### Exercise description
Of the entries below, return exactly those lines that fall between the one containing "BBN Team (437, 2258)" and the one containing "News (576, 115)", the two end lines included.
BEGIN Given data
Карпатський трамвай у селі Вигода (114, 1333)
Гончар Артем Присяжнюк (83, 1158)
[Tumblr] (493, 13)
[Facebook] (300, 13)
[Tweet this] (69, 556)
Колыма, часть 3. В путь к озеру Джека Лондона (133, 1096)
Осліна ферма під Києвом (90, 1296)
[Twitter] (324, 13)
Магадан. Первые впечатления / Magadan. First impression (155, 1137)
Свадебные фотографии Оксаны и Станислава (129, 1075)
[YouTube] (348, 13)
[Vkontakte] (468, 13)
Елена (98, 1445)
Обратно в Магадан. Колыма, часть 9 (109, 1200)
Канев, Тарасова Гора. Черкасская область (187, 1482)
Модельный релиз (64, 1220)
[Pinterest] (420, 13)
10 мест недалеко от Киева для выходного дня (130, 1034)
END Given data
BEGIN Given data
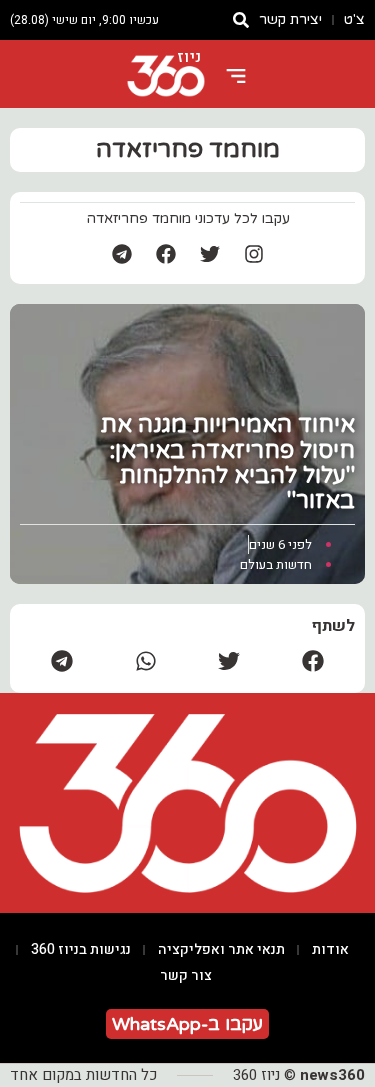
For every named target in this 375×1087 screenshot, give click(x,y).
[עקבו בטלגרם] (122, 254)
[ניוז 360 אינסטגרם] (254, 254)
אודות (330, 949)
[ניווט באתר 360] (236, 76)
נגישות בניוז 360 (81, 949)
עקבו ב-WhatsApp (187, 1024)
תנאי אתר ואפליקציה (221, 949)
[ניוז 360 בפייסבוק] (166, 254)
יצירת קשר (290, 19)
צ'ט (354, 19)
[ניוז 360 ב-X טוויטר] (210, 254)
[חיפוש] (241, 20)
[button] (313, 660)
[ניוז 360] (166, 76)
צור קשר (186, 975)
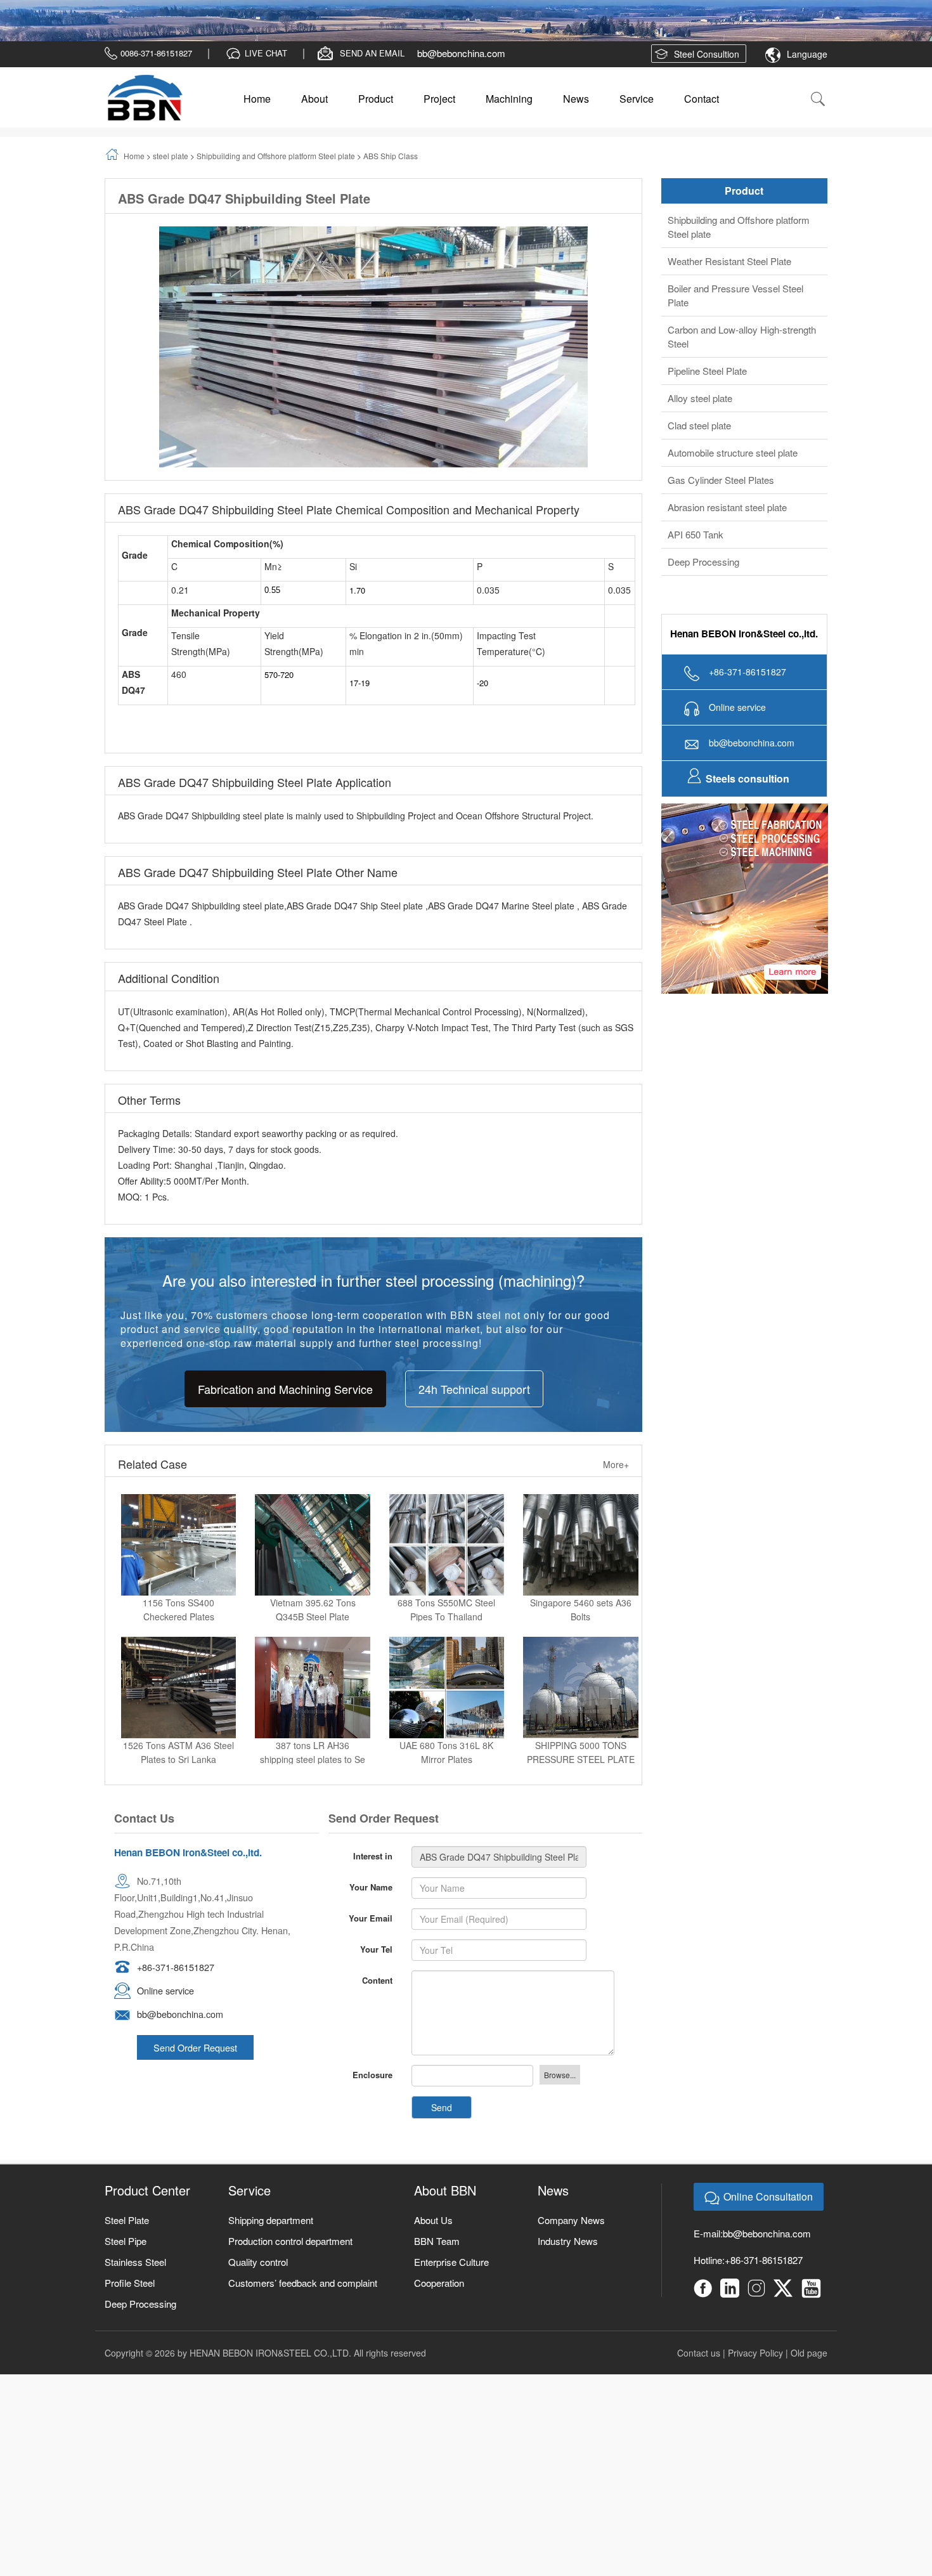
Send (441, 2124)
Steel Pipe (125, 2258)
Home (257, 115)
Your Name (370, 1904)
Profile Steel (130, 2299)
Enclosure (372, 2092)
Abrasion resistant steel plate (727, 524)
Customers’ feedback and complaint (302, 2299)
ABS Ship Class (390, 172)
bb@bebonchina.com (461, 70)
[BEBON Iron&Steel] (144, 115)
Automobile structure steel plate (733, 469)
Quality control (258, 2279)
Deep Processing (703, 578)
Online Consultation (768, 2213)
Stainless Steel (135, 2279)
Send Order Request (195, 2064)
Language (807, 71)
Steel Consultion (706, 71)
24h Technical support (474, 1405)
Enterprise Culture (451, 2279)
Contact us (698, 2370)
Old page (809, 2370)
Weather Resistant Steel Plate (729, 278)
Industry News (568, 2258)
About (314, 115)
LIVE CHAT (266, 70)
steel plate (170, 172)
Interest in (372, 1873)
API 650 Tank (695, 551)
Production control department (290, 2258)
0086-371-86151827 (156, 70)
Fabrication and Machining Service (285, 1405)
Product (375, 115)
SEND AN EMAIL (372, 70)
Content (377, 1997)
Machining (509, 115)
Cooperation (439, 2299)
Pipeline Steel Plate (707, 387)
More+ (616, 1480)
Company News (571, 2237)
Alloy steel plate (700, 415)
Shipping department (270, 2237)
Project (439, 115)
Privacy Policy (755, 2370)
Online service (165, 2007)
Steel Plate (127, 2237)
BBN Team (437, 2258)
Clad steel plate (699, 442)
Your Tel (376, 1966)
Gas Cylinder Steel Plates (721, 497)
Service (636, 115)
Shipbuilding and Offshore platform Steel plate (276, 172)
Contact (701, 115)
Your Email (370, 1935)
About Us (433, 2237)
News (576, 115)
END Given data
### Answer box
BBN Team (437, 2258)
Clad steel plate (699, 442)
Your Tel (376, 1966)
Gas Cylinder Steel Plates (721, 497)
Service (636, 115)
Shipbuilding and Offshore platform Steel plate (276, 172)
Contact (701, 115)
Your Email (370, 1935)
About Us (433, 2237)
News (576, 115)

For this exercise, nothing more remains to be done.